The browser source is crypto.getRandomValues(), which the Web Cryptography specification defines as cryptographically strong random values. The tool catches source failure and returns no output; Math.random() is never a fallback.
Each character index is drawn from a 32-bit unsigned value. Values above the largest exact multiple of the active alphabet size are discarded before modulo reduction, avoiding the modulo bias that occurs when 2^32 is not divisible by the alphabet size.
When every selected set is required, the engine generates a complete string uniformly from the combined alphabet and rejects any string missing a set. Conditioning a uniform sample this way keeps all accepted strings equally likely, unlike inserting required characters and shuffling with biased indexes.
The conditional output count is calculated exactly with inclusion-exclusion over the selected disjoint character sets. Its base-2 logarithm is shown as search-space bits. This is a generator-policy measurement, not an online crack-time estimate or overall account rating.

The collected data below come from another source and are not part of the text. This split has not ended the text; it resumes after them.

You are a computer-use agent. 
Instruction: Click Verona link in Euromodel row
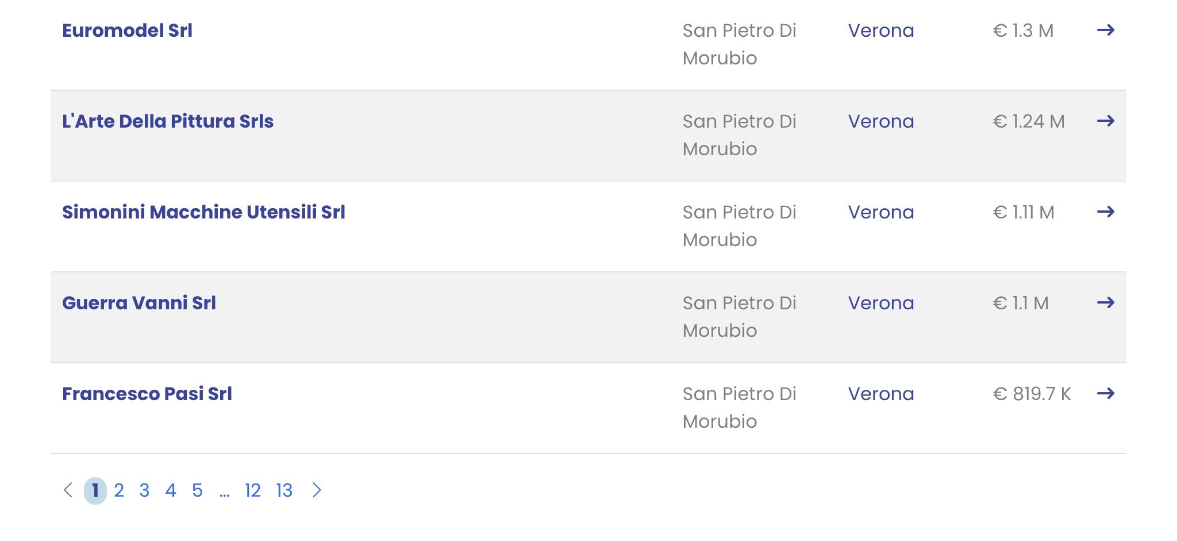(x=881, y=30)
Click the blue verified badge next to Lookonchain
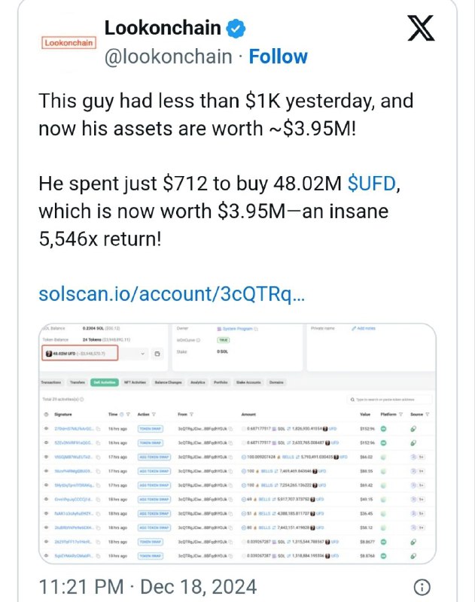475x602 pixels. (236, 29)

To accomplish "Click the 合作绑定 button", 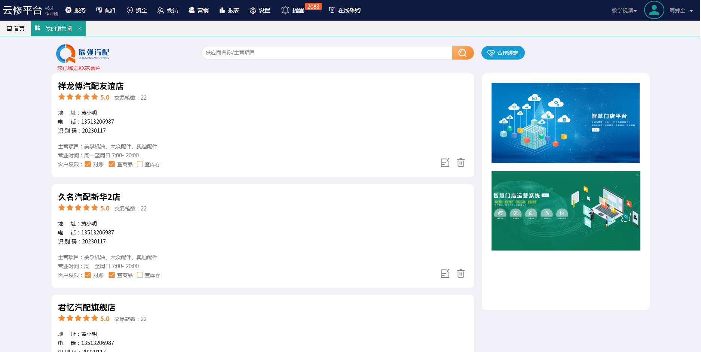I will 503,53.
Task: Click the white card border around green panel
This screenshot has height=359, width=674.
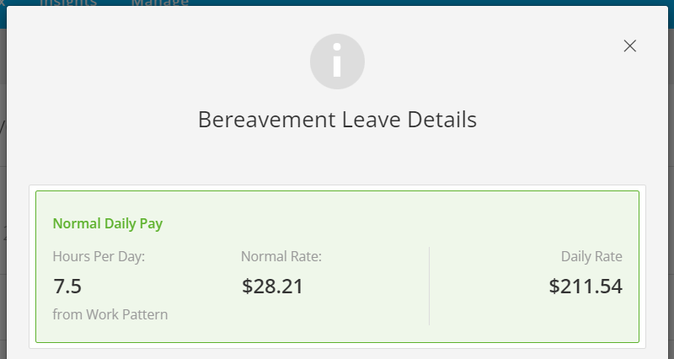Action: pyautogui.click(x=337, y=188)
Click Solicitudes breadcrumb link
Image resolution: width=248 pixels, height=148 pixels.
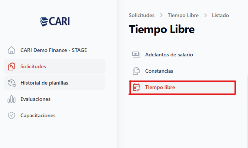[141, 15]
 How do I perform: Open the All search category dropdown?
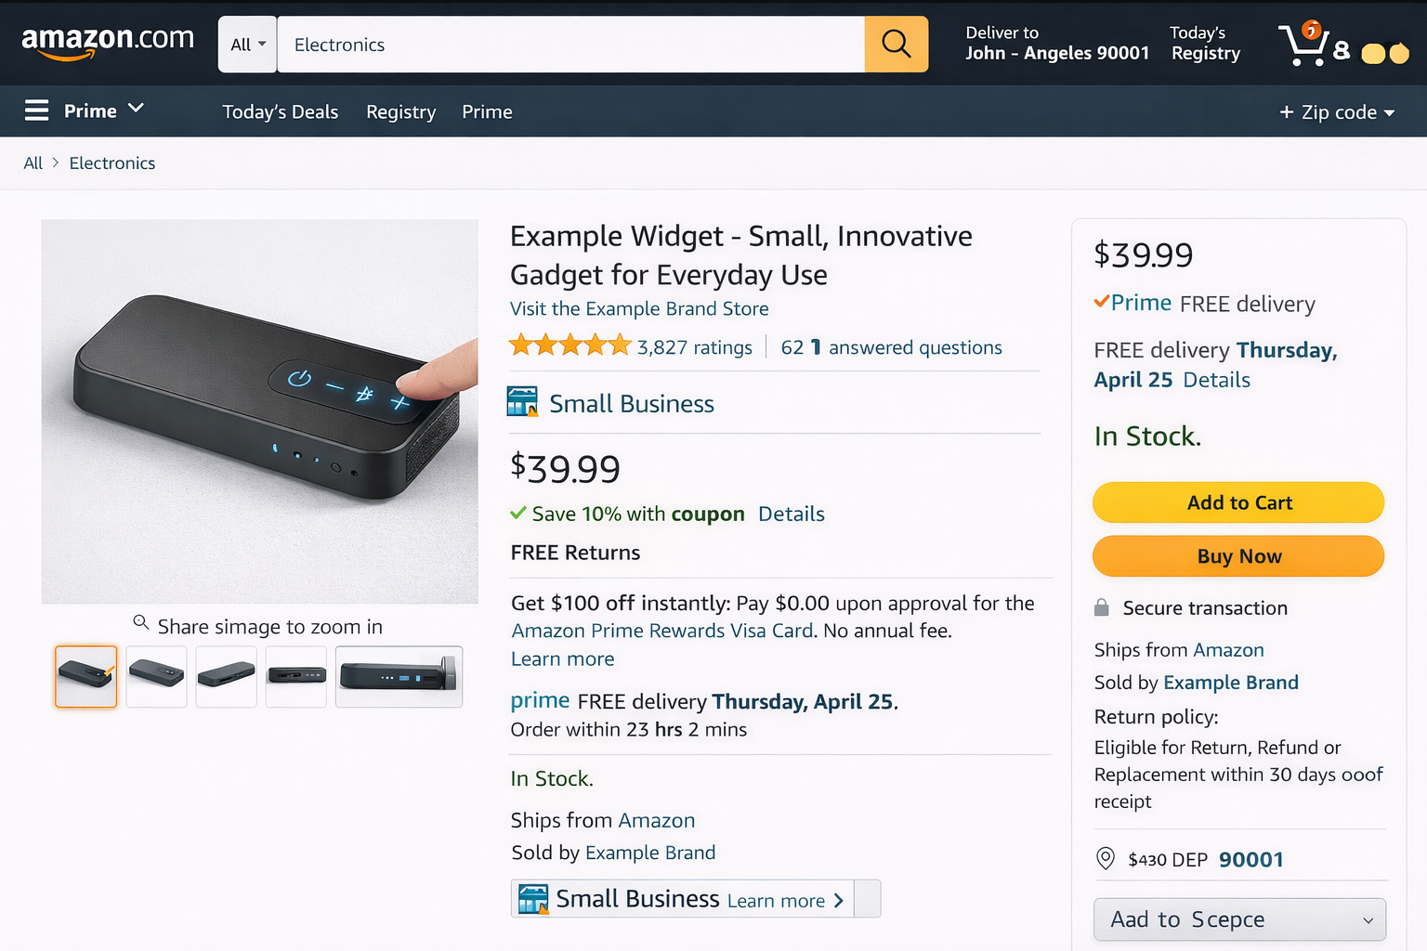pos(247,44)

The range is 8 through 128 whole characters and the default is 20. NIST SP 800-63B-4 recommends a minimum of 15 for single-factor passwords, allows a minimum of 8 when the password is part of MFA, says verifiers should permit at least 64, and advises against verifier composition rules.
Normal generation stays in browser memory and analytics records only aggregate option metadata, not the result. Clipboard, reveal, download, screenshots, browser extensions, device security, password-manager storage, transit to the destination, and verifier-side hashing remain outside this generator's protection.